5. Les Syntagmes (Les « Groupes de Mots »)
Parfois, deux ou trois mots restent collés pour former un concept unique (comme « Data Probe » / Sonde de données).
- La Règle : Il faut traiter ces groupes comme une unité unique. Vous ne pouvez pas traduire « Data » et « Probe » séparément et espérer qu'ils fassent sens ensemble. Vous devez trouver la phrase spécifique en portugais que le monde médical utilise pour cette combinaison exacte.
6. L'Adaptation des Mots Étrangers (Les « Nouveaux Voisins »)
Parfois, une nouvelle technologie arrive et il n'existe pas encore de mot en portugais pour elle.
- La Règle : Vous pouvez essayer de créer un nouveau mot portugais (un néologisme), mais vous devez vérifier s'il respecte les règles de la langue. S'il semble trop artificiel ou n'est pas dans le dictionnaire officiel, il vaut mieux garder le mot anglais original afin que les gens sachent exactement de quoi vous parlez.
Un Travail d'Équipe
Ce n'était pas une mission en solo. C'était un sport d'équipe impliquant des chercheurs du Brésil, du Mexique, du Canada et des États-Unis.
- L'équipe brésilienne s'est occupée des nuances du portugais.
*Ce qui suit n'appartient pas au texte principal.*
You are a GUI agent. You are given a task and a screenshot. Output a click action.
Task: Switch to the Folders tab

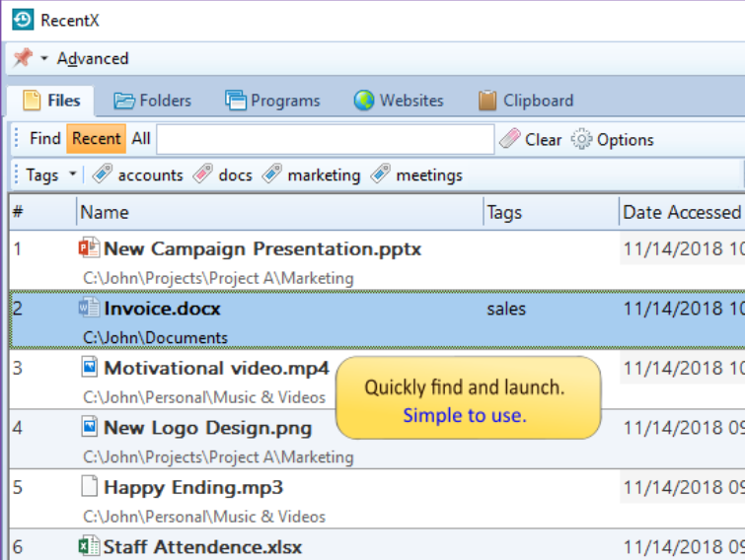coord(153,101)

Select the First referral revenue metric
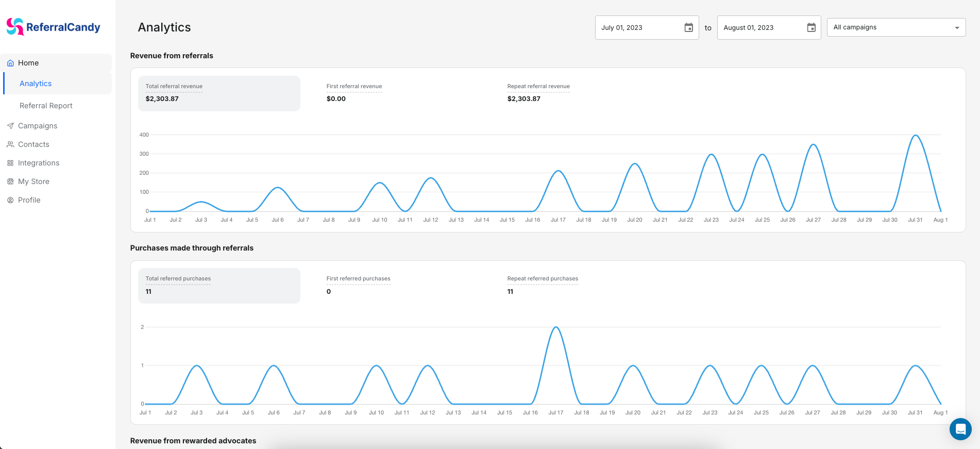354,93

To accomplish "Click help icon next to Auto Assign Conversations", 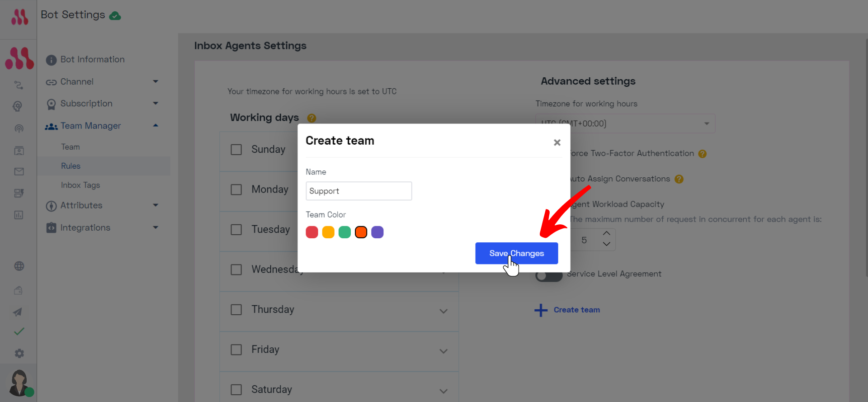I will pyautogui.click(x=679, y=179).
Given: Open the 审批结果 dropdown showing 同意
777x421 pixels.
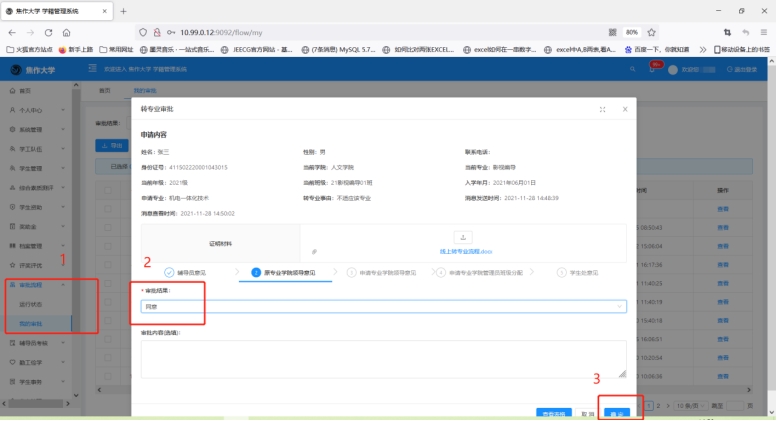Looking at the screenshot, I should click(380, 306).
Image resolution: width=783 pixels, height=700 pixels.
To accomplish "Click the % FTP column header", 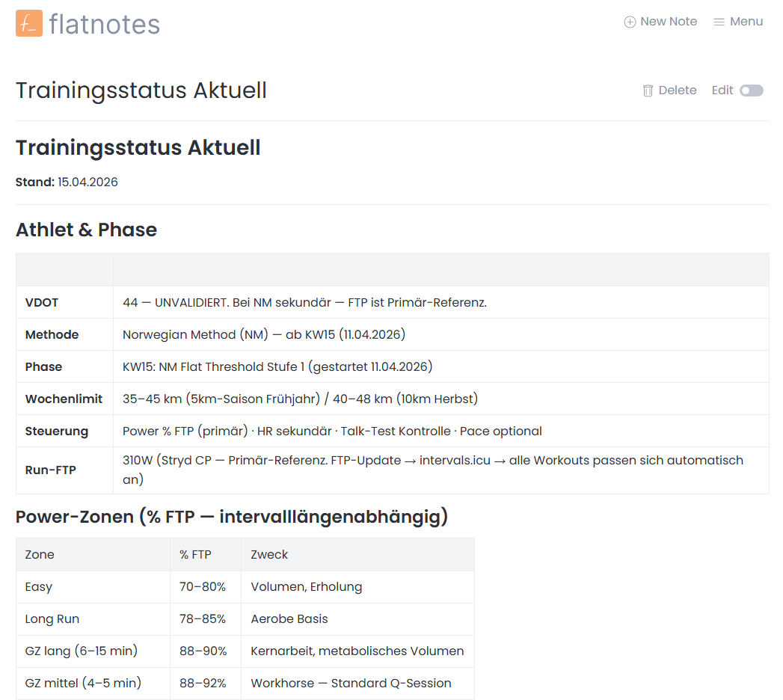I will coord(195,555).
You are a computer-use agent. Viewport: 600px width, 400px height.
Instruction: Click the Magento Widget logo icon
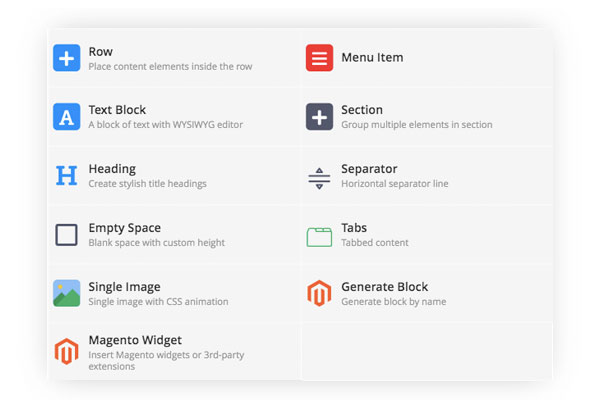pyautogui.click(x=66, y=352)
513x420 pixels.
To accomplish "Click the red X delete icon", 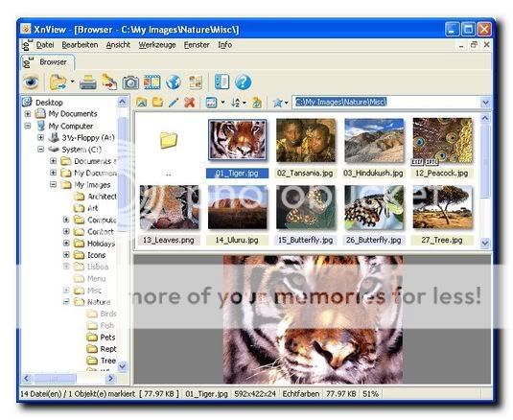I will (x=190, y=103).
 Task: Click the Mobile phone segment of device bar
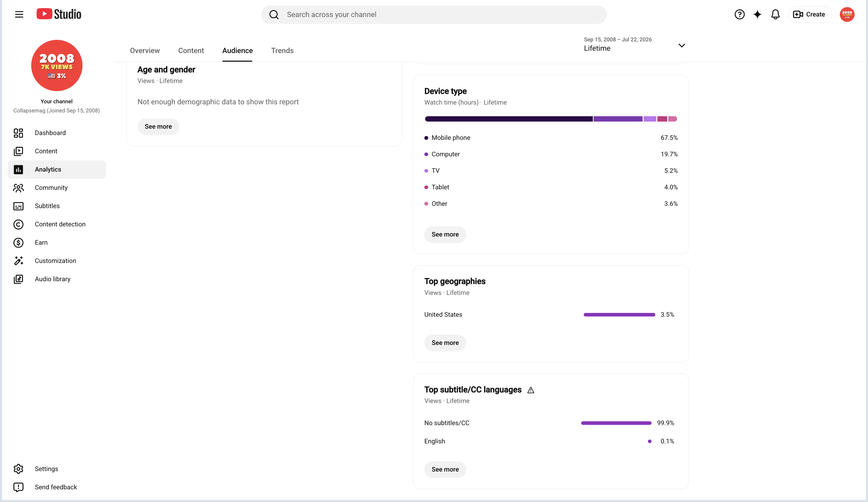click(x=509, y=119)
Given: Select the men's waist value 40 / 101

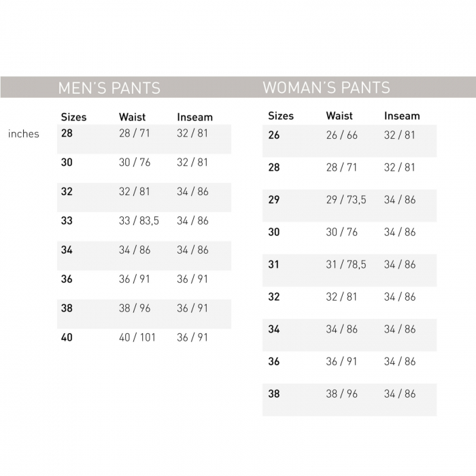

- L'équipe mexicaine (qui parle espagnol) a aidé car l'espagnol et le portugais sont comme des cousins ; comprendre l'un aide à comprendre l'autre, ce qui fluidifie la communication.
- Les experts techniques des États-Unis et du Canada se sont assurés que les traductions ne brisaient pas le code du logiciel.
L'Essentiel
Le document conclut que traduire un logiciel médical n'est pas seulement une question de remplacement de mots. C'est une question d'adaptation culturelle et technique.
- Ils n'ont pas prétendu que cela rend le logiciel « clinique » (ce qui signifie que les médecins ne devraient toujours pas l'utiliser pour un diagnostic direct sur un patient sans approbation appropriée).
- Ils ont prouvé qu'en utilisant une méthode rigoureuse, dirigée par l'humain avec des règles spécifiques, ils ont rendu un outil de recherche complexe beaucoup plus convivial et utilisable pour les lusophones.
En bref, ils ont construit un pont. D'un côté se trouve le monde complexe de la recherche médicale anglophone ; de l'autre, la communauté lusophone. Le pont n'a pas été construit avec un bulldozer (l'IA) ; il a été construit avec un plan, beaucoup de travail d'équipe et un profond respect pour la langue.